Insurance premiums are likely to skyrocket this fall without an extension, and some Republicans are open to cutting a deal, mindful that a failure to act could have dire consequences in the midterms.
And the reason that insurance premiums at skyrocketing is that Obamacare mandates minimum care according to the Democrat virtue-signaling political agenda (such as contraception coverage for Catholic nuns) rather than what people actually need–and, more to the point, what people actually want.
Sine (far too many) Republicans are open to cutting a deal because they put winning in the midterms before what’s best for the country. These guys are the Deep State in a Clever Plastic Disguise.
But now prominent anti-abortion groups are wading into the debate, pounding the halls of Congress to make their case that the enhanced tax credits for ACA insurance premiums function as an indirect subsidy for services designed to end pregnancies.

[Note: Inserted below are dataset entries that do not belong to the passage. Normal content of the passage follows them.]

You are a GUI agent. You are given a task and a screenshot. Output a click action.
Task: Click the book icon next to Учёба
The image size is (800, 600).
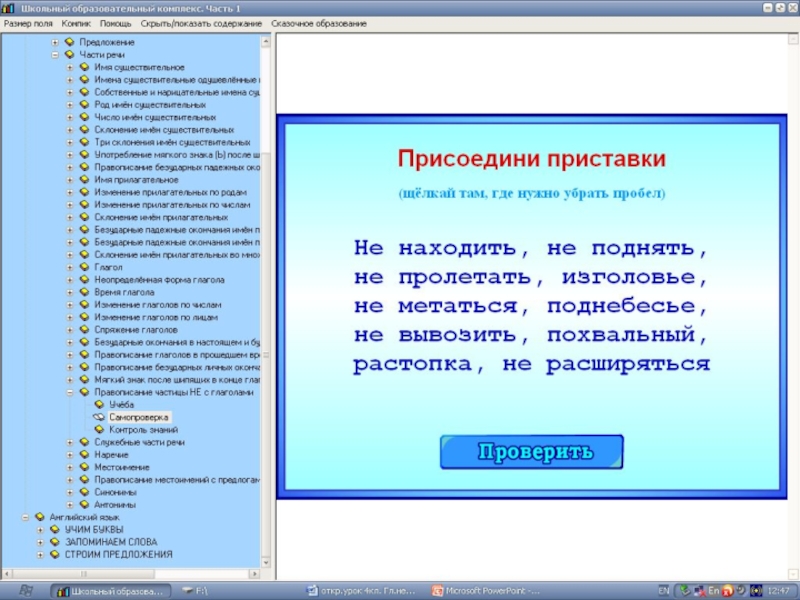pos(98,404)
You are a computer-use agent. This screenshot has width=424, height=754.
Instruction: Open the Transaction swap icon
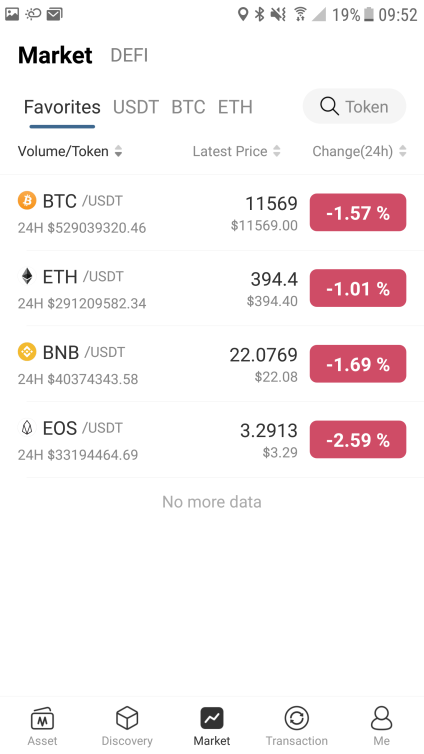pyautogui.click(x=297, y=718)
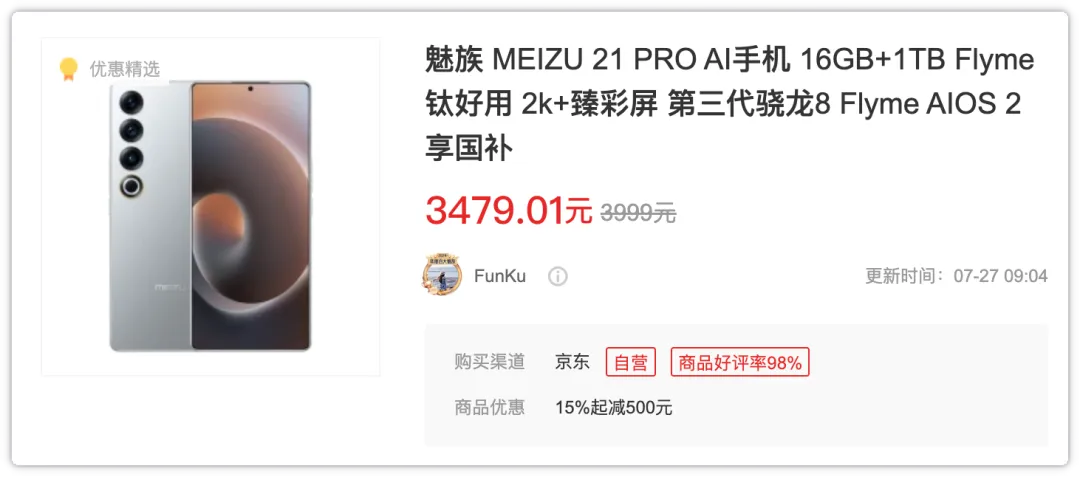Click the red 3479.01元 price
Viewport: 1080px width, 477px height.
click(508, 211)
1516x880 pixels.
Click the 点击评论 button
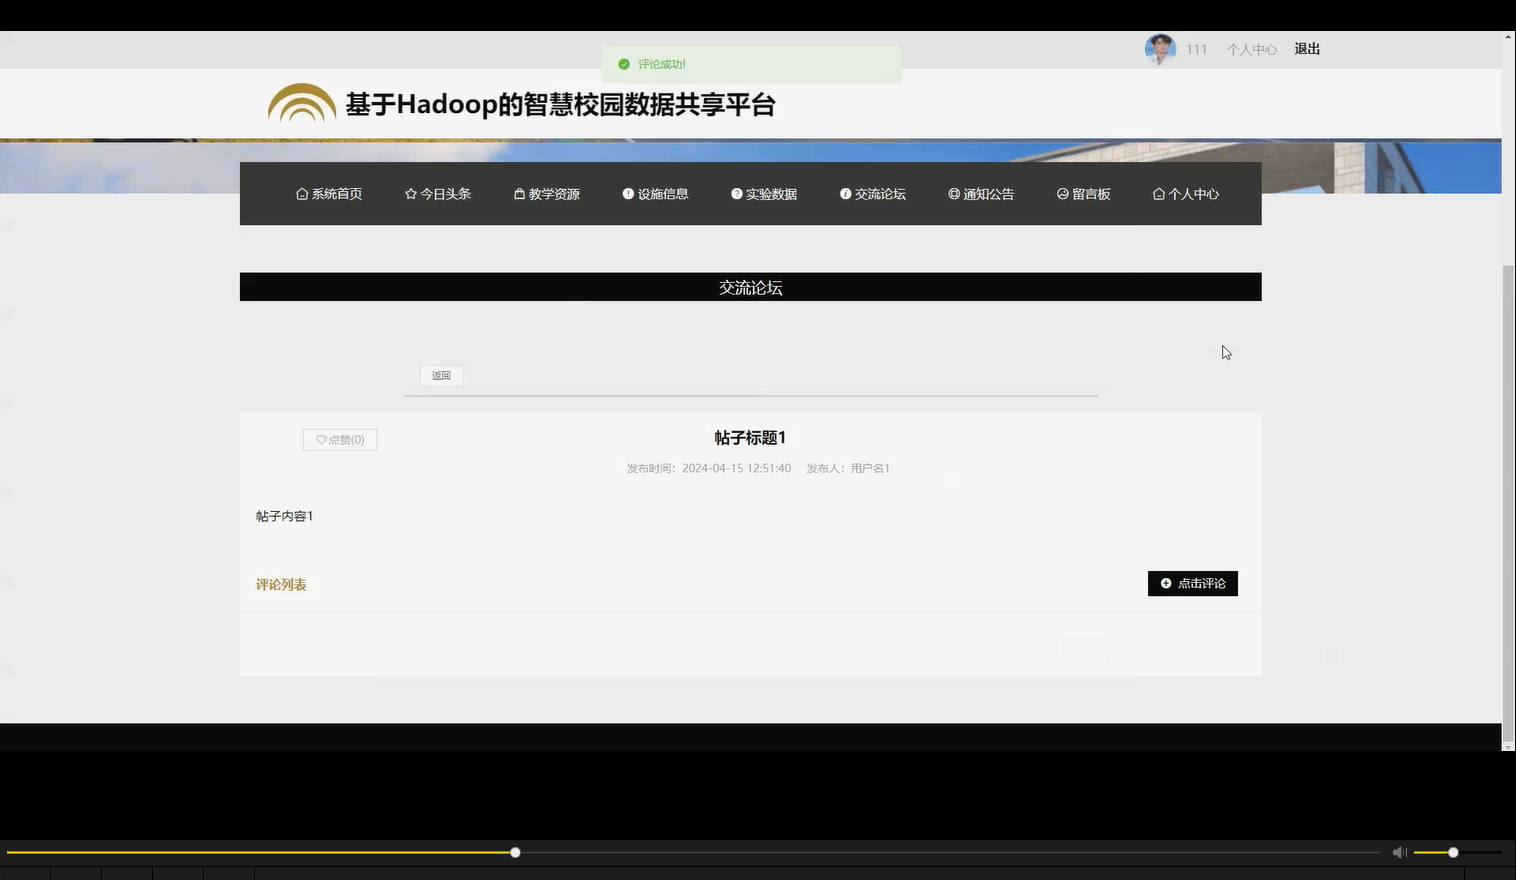tap(1192, 583)
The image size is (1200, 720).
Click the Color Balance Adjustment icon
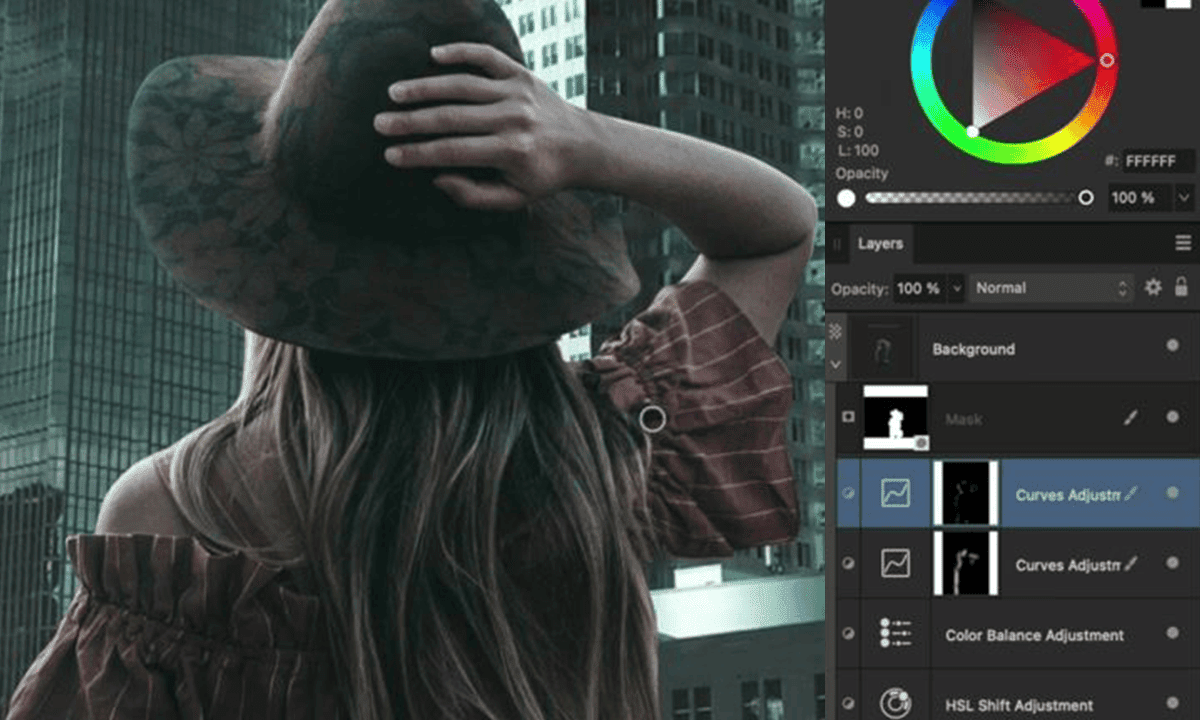(895, 634)
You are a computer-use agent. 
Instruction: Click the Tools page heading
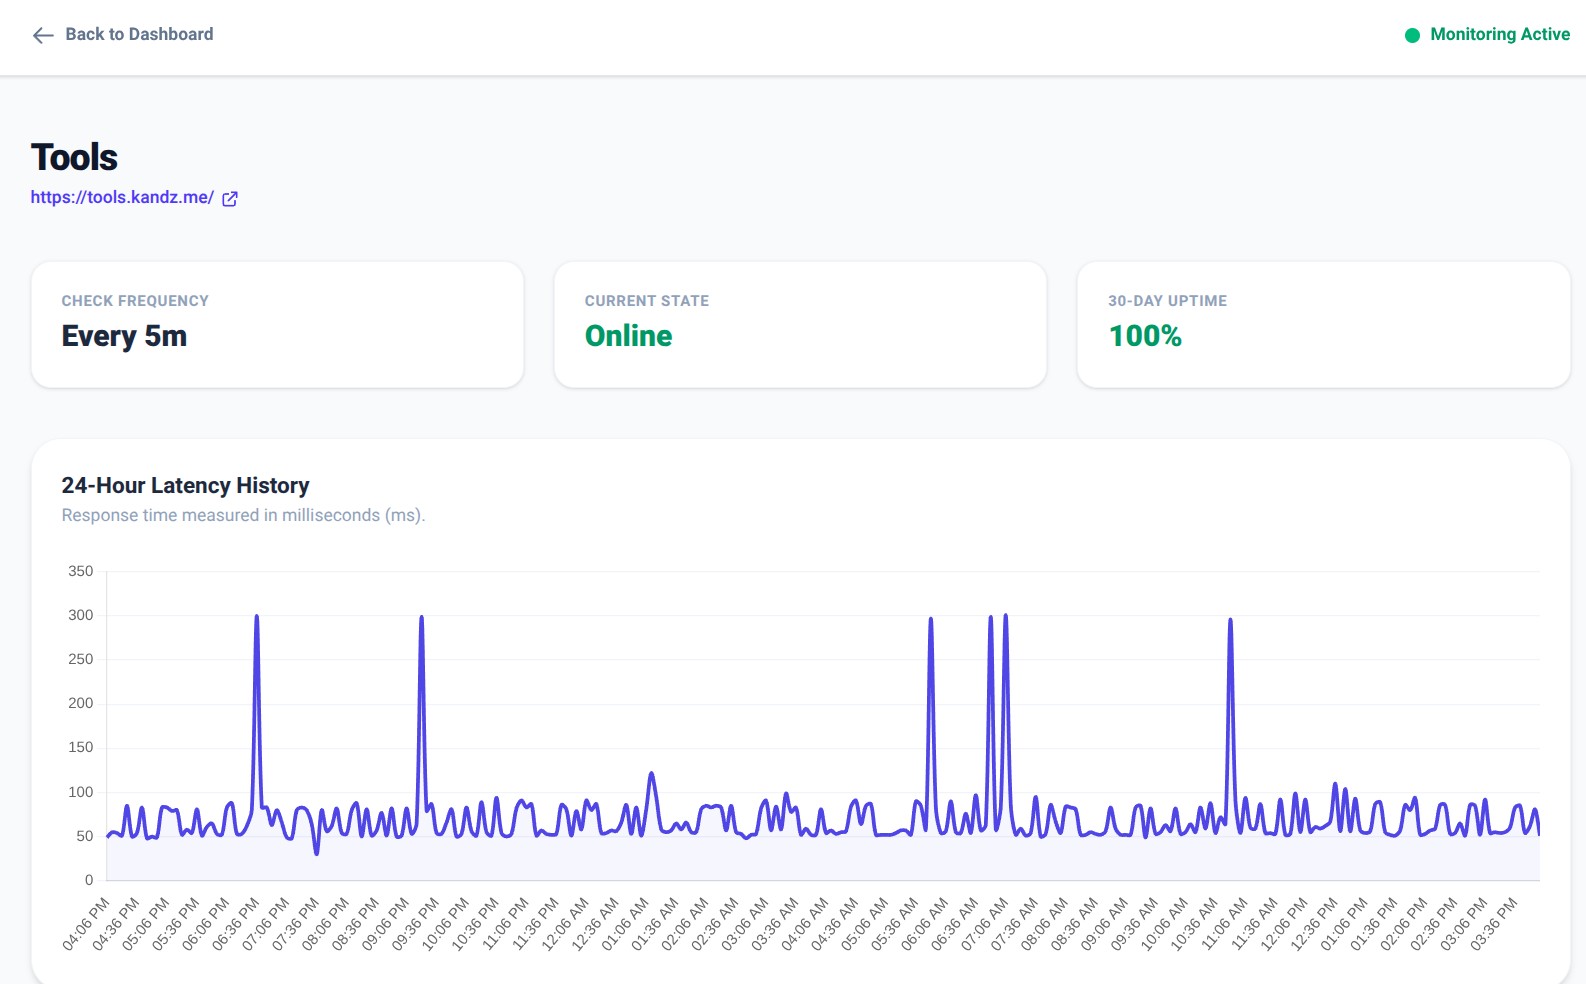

Which they obviously are. Nibble, nibble, nibble….
The argument could make conservative Republicans who already loathed the policy dig in further against greenlighting an extension.
God, I should hope so.
It’s setting the stage for a major internal GOP power struggle that could pit hard-liners against moderates in more competitive districts, while also complicating the ability of Speaker Mike Johnson and Senate Majority Leader John Thune to allow a bipartisan deal to go through.
And it’s exactly this sort of shit that make people think that Congress sucks and will never do anything but suck. Hard to say they’re mistaken when all the evidence points that way. Want to know why Trump is President? Here you go.